Ph, G.AdC
À LA NUE ACCABLANTE TU
« À la nue accablante tu
Basse de basalte et de laves
À même les échos esclaves
Par une trompe sans vertu
Quel sépulcral naufrage (tu
Le sais, écume, mais y baves)
Suprême une entre les épaves
Abolit le mât dévêtu
Ou cela que furibond faute
De quelque perdition haute
Tout l’abîme vain éployé
Dans le si blanc cheveu qui traîne
Avarement aura noyé
Le flanc enfant d’une sirène. »
Stéphane Mallarmé, Poésies, Gallimard, collection Poésie, page 104.
Le premier quatrain (ci-dessus) du sonnet de Mallarmé a été repris par le compositeur Pierre Boulez dans « Improvisation sur Mallarmé III » de la partition Pli selon pli, véritable symphonie en cinq mouvements révisée à trois reprises par le compositeur (1957/1962/1989) et chorégraphiée par Maurice Béjart. Ci-après un commentaire (exemplaire) de Michel Butor sur ce passage de la partition.

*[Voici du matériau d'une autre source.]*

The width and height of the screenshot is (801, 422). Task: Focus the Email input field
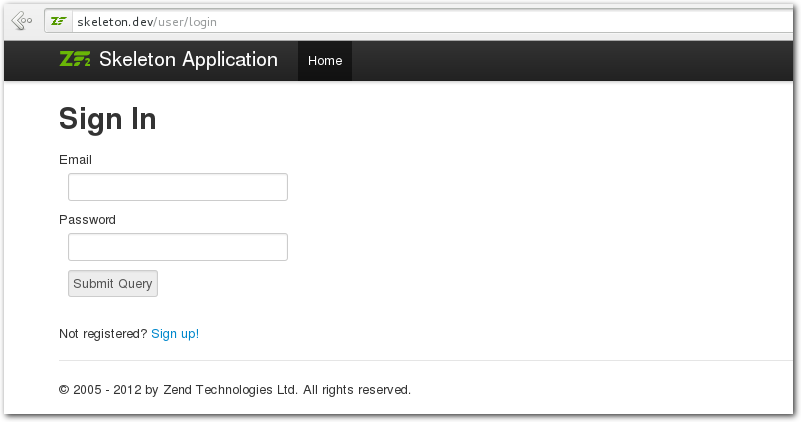178,187
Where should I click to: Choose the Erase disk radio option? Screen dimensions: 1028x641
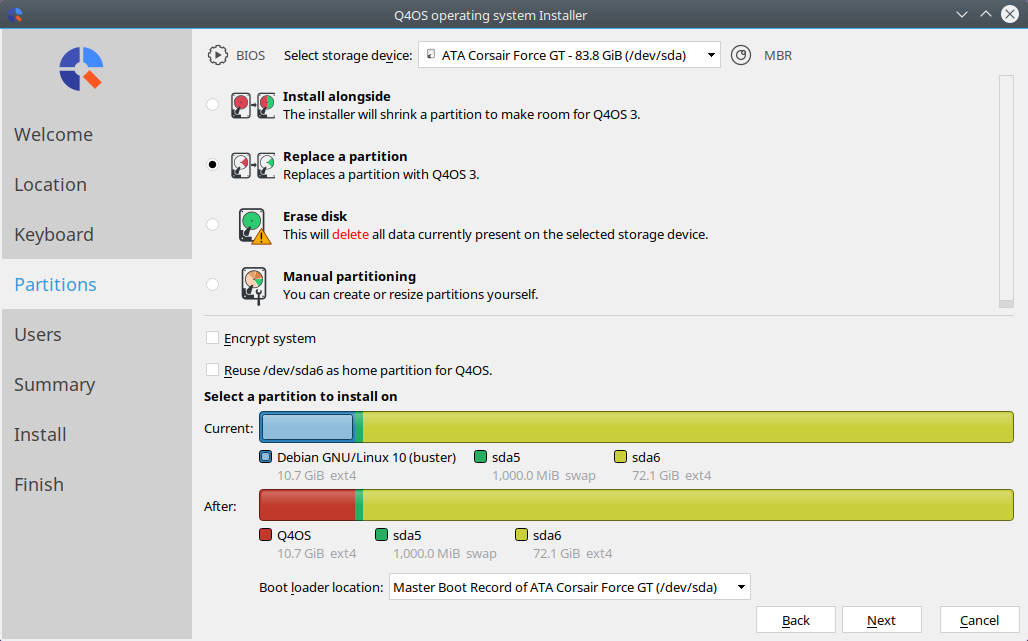point(212,224)
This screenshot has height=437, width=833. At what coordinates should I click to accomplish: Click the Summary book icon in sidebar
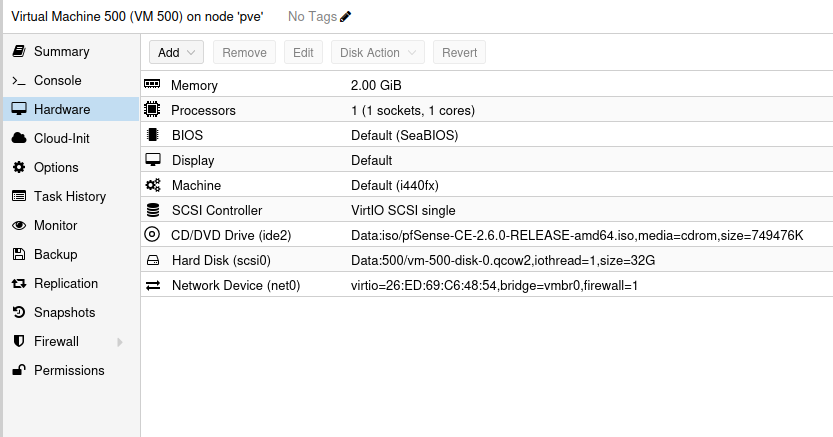(18, 51)

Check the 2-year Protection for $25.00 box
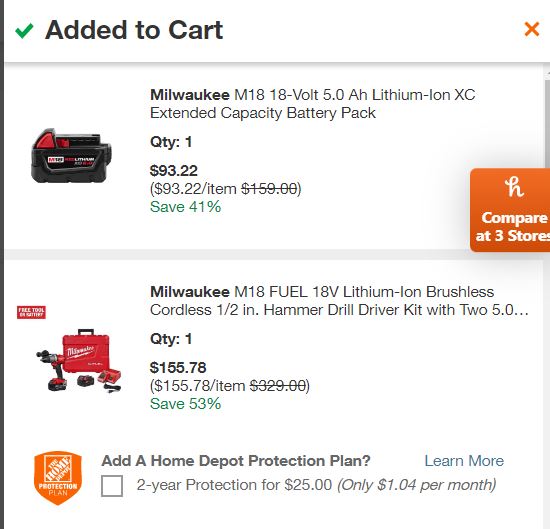tap(112, 486)

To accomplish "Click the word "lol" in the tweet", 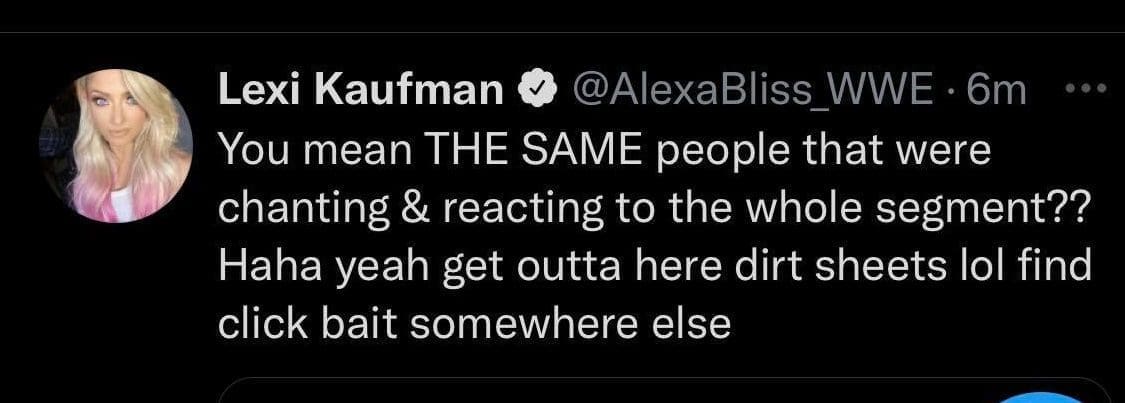I will click(967, 266).
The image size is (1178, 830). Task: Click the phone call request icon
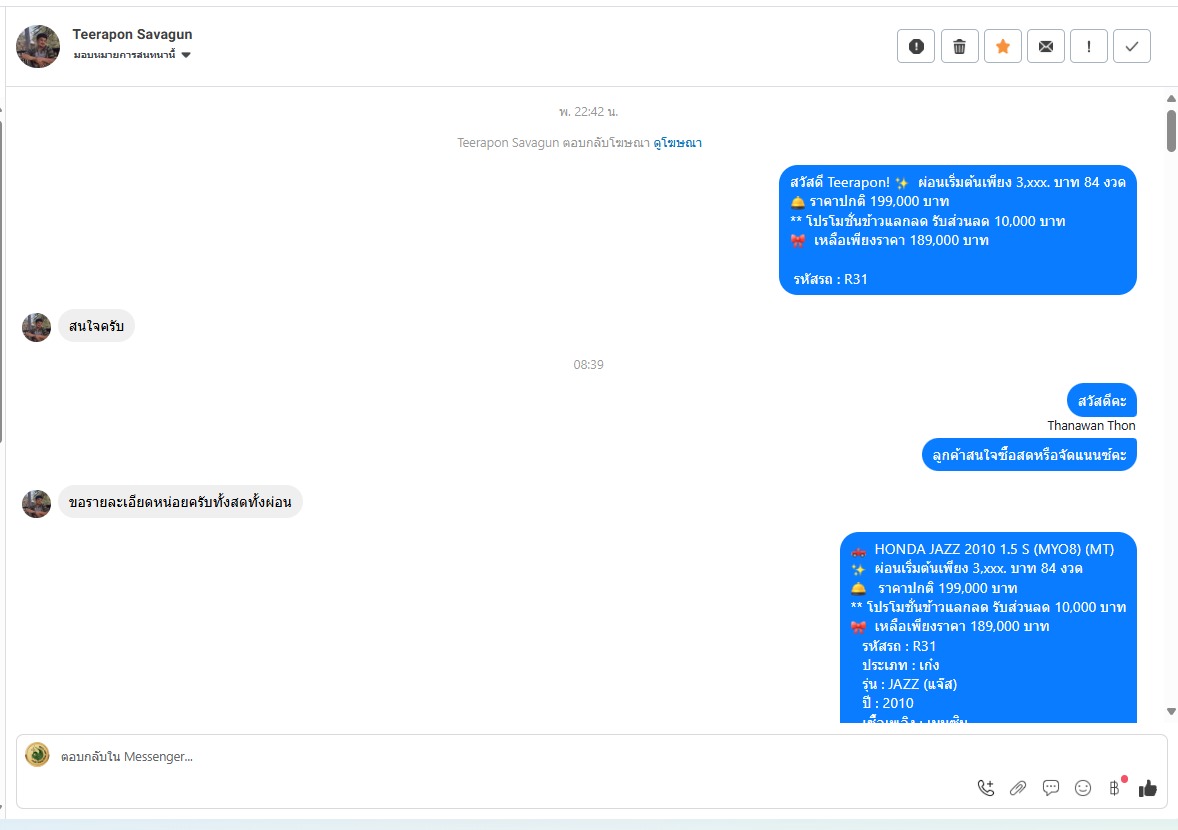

« Le texte choisi ici, un des derniers et des plus pathétiques qu’ait donnés l’auteur, informe toute la partition, mais il n’en est donné que le premier quatrain, le reste est « tu », aboli dans quel sépulcral naufrage ce mât, cette pierre veuve, pli selon pli dévêtu, le reste noyé.
Soutien tu d’une musique mobile, le texte est l’un des plus caractéristiques de la syntaxe « plurielle » de Mallarmé. L’absence presque entière de ponctuation interdit en effet de choisir définitivement entre les différentes « constructions » qui en ont été proposées. Impossible de décider si « le flan enfant d’une sirène » est le sujet de « avarement aura noyé », ou, apposition de « cela », son complément d’objet direct. Ce n’est pas l’un ou l’autre mais l’un et l’autre. Les mots ou groupes de mots ont des valences grammaticales qui s’accrochent diversement selon la lecture, révélant telle ou telle face du sens. Ainsi, lorsqu’on est arrivé au dernier vers, on s’aperçoit que la leçon du poème entier peut se renverser ; on aurait compris, suivant l’ordre habituel du français (si bouleversé par ailleurs) que le naufrage abolissait le mât ; apparaît alors que ce mât, suprême, peut abolir le naufrage, et c’est alors seulement que prennent toute leur valeur cette bave, cette fureur de l’abîme vain.
Après une introduction discrète, un premier mouvement de vagues, la chanteuse prolonge une plainte vocalisée sur la lettre a. Brusquement quatre exécutants sur deux grands xylophones figurent une déflagration, c’est un nuage crevant de grêle. Alors, sur de longues notes tenues commence une élégie funèbre, les sonorités évoluant peu à peu, se renversant l’une dans l’autre, cet implacable horizon accompagné de déferlements çà et là d’écume, au cours de laquelle on peut saluer « la trompe sans vertu » ou « si le blanc cheveu qui traîne ». »
Michel Butor, « Mallarmé selon Boulez », Répertoire II, Les Editions de Minuit, pages 249-250.